- Teks Bacaan -
══════════════════════════════
Padang: Firdaus Tukang Pungut Sampah Dicinta Warga

17:17:00

(Photo oleh Lucky L: Pak Firdaus sedang dalam bertugas menjemput sampah di rumah warga)


Salam sobat pembaca. Sekarang adalah hari Jumat, tanggal 24 Juni 2016, Subuh, pas saya baru saja selesai sahur, persiapan untuk puasa Ramadhan. Sengaja saya menulis pagi-pagi sekali begini, dikarenakan hari ini adalah Jumat, nanti siang akan pergi sholat Jumat dan lagian ada banyak urusan dengan keluarga juga, jadi agak sempit sekali waktu buat menulis hari ini.

Baiklah sobat pembaca, saya akan mulai bercerita kepada anda, ini adalah cerita tentang seorang bapak yang ada dalam kehidupan saya, di dilingkungan tempat tinggal saya, yaitu di desa Sungai Sapih, kota Padang. Sungai Sapih adalah sebuah wilayah sub urban, wilayah sub urban yang baru saja berkembang sekitar tujuh tahun terakhir, tepatnya sejak dari tahun 2009, pada pada waktu setelah gempa Magnitude 7,8 SR mengguncang kota Padang dan mengkibatkan ribuan nyawa melayang juga puluhan ribu bangunan rusak.

Firdaus adalah nama bapak yang maksud. Dia berumur sekitar 40 tahunan. Dia ayah dari 3 orang anak. Dia adalah sebagai tulang punggung utama bagi keluarganya, karena istri tidak bekerja, hanya mengurus anak dan rumah tangga, sementara anak yang paling besar, laki-laki tidak sekolah lagi dan tidak pula bekerja, alias pengangguran karena dia tidak mempunyai kepandaian apa-apa.

Sebelum saya mengenal Firdaus, dulu dia adalah seorang yang mencari nafkah dengan memulung, mengumpulkan barang-barang bekas, seperti sampah plastik, kertas, karton, besi, botol dan lain-lain. Intinya dia setiap hari pergi mengayuh becak roda tiganya untuk mencari dan mengumpulkan barang yang dapat didaur ulang, dan kemudian dia jual ketempat penampungan langganannya.

Menurut Firdaus dulu besi adalah barang komoditi yang paling dicari dalam usaha memulung, karena harganya mahal, yaitu bisa mencapai 4000 hingga 5000 rupiah per kilo paska gempa 2009. Waktu itu dimana-mana banyak besi berserakan di kota Padang, sisa-sisa dari pekerjaan pembongkaran bangunan, atau rekonstruksi paska gempa.
══════════════════════════════
- Data yang Diberikan -
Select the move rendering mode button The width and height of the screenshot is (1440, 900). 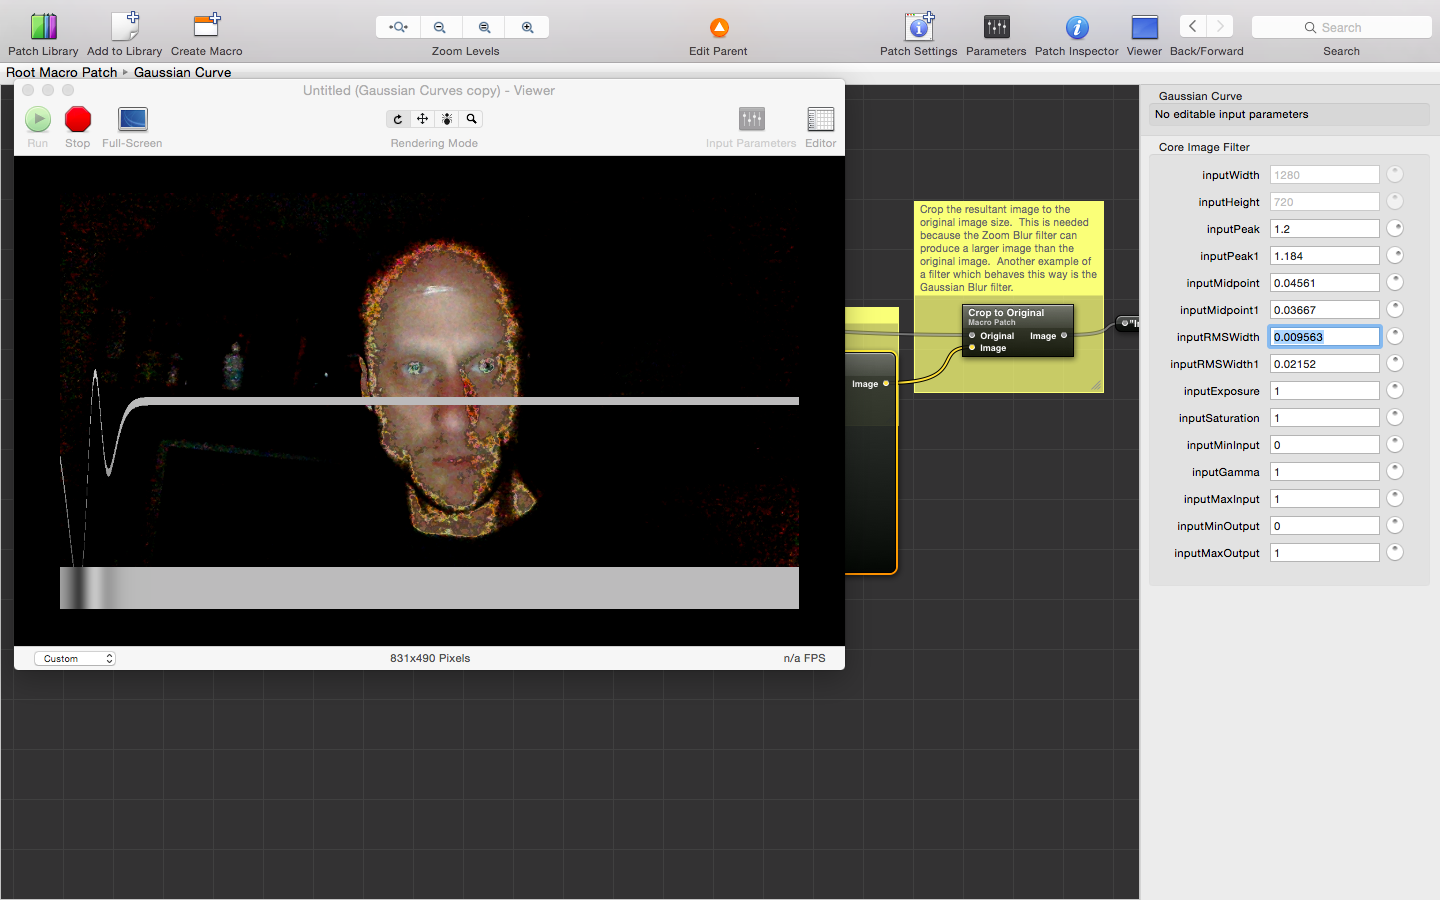422,119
══════════════════════════════
Tulis ulang bagian teks tentang Firdaus antara "Sebelum saya mengenal" dan "ketempat penampungan langganannya.", termasuk kedua batas itu, dengan mengganti "becak roda tiganya" menjadi "sepeda tuanya".

Sebelum saya mengenal Firdaus, dulu dia adalah seorang yang mencari nafkah dengan memulung, mengumpulkan barang-barang bekas, seperti sampah plastik, kertas, karton, besi, botol dan lain-lain. Intinya dia setiap hari pergi mengayuh sepeda tuanya untuk mencari dan mengumpulkan barang yang dapat didaur ulang, dan kemudian dia jual ketempat penampungan langganannya.